- Prep Time: 10 minutes
- Cooking Time: 10 minutes
- Total Time: 20 minutes
- Cost per Serving: $2
- Calorie Count per Serving: 150 kcal
I make these Greek Yogurt Protein Pancakes every weekend—they’re my sister’s absolute favorite breakfast! 🥞💙 Soft, fluffy, and packed with protein, they keep us full and energized for hours. Plus, they’re low in carbs, naturally sweetened, and super easy to make. Whether you’re looking for a healthy morning treat or a post-workout meal, these pancakes are the perfect choice. And the best part? They come together in just 15 minutes!
Table of Contents
Why You’ll Love This Low-Carb Peanut Butter Fudge Recipe

These Greek Yogurt Protein Pancakes are more than just a delicious breakfast—they’re a nutrient-packed, easy-to-make option that fits into any healthy lifestyle! Here’s why you’ll keep coming back to this recipe:
1-High in Protein
Each serving packs 12g of protein, thanks to Greek yogurt and eggs. These pancakes help keep you full and satisfied for hours, making them perfect for muscle recovery and weight management.

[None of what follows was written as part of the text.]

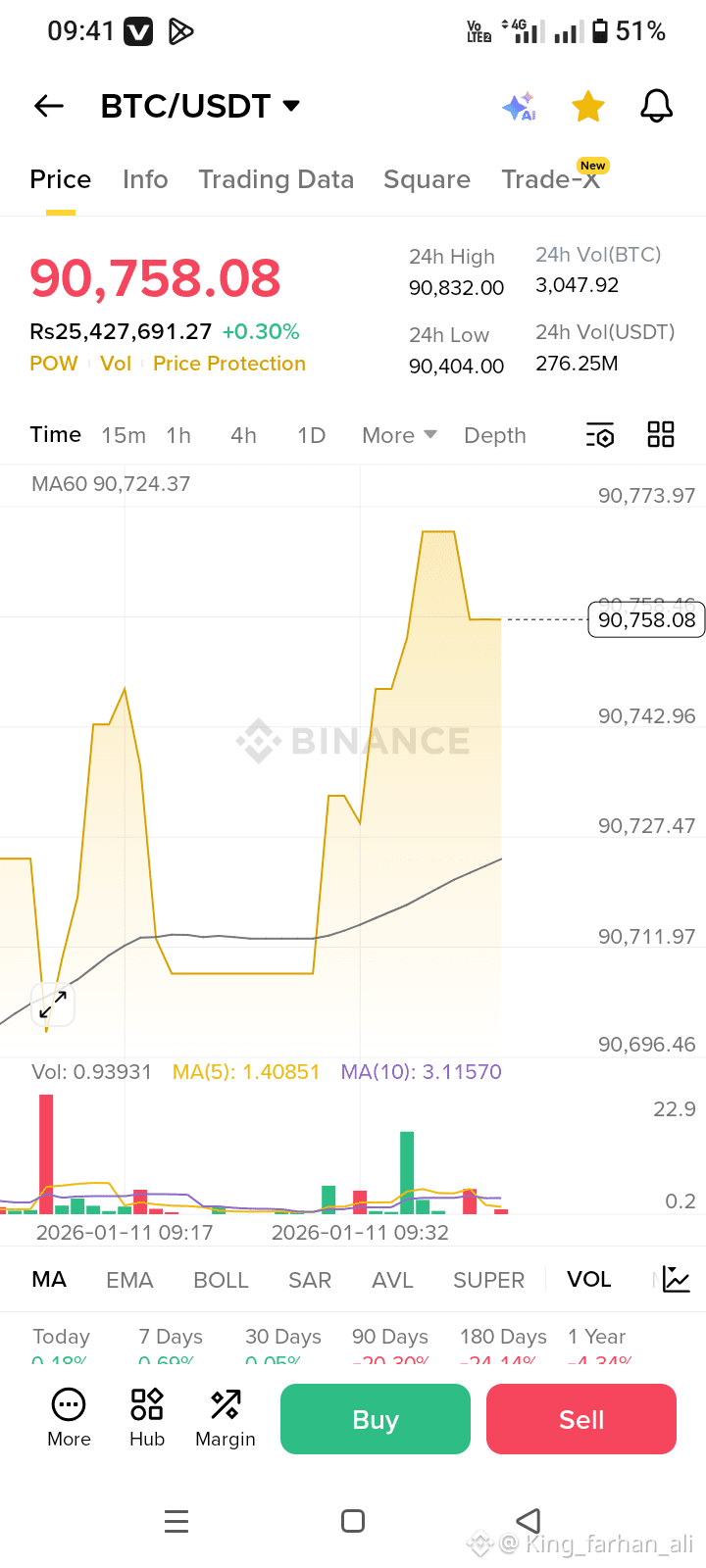Tap the red Sell button

(581, 1419)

2-Low in Carbs & Gluten-Free
Made with almond flour and coconut flour, these pancakes are naturally gluten-free and low in carbs, making them a great choice for keto and paleo diets.

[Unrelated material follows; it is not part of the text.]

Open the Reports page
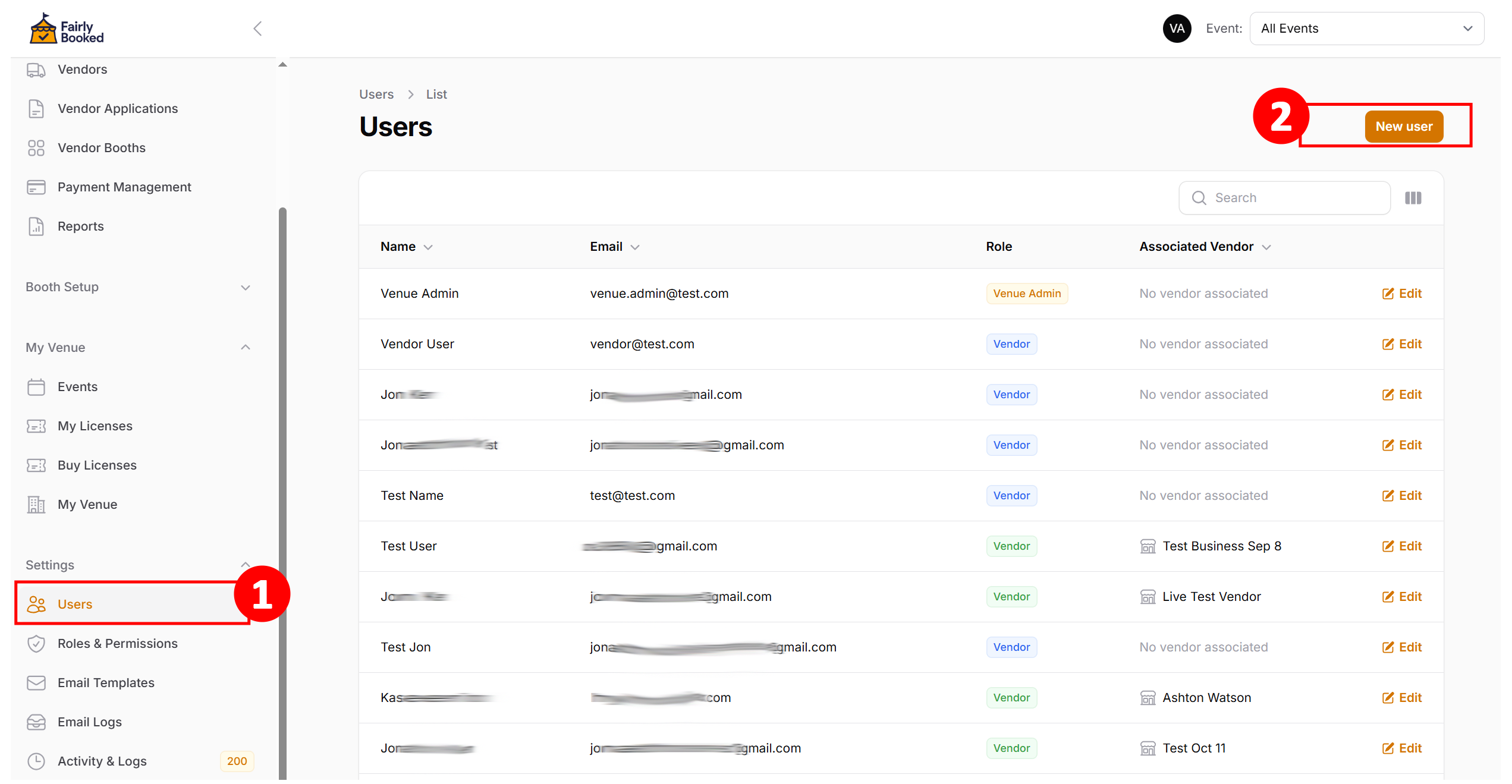Viewport: 1512px width, 784px height. [80, 226]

3-Fluffy, Soft & Delicious
Even without traditional flour, these pancakes are light, fluffy, and tender—all thanks to Greek yogurt, which adds moisture and a slight tang for amazing flavor.
4-Quick & Easy – Ready in 15 Minutes
Who doesn’t love a fast, hassle-free breakfast? These pancakes come together in minutes and cook up quickly, making them perfect for busy mornings.
5-Naturally Sweetened
No refined sugar here! A touch of monk fruit, erythritol, or stevia keeps them naturally sweet while keeping sugar and carbs low.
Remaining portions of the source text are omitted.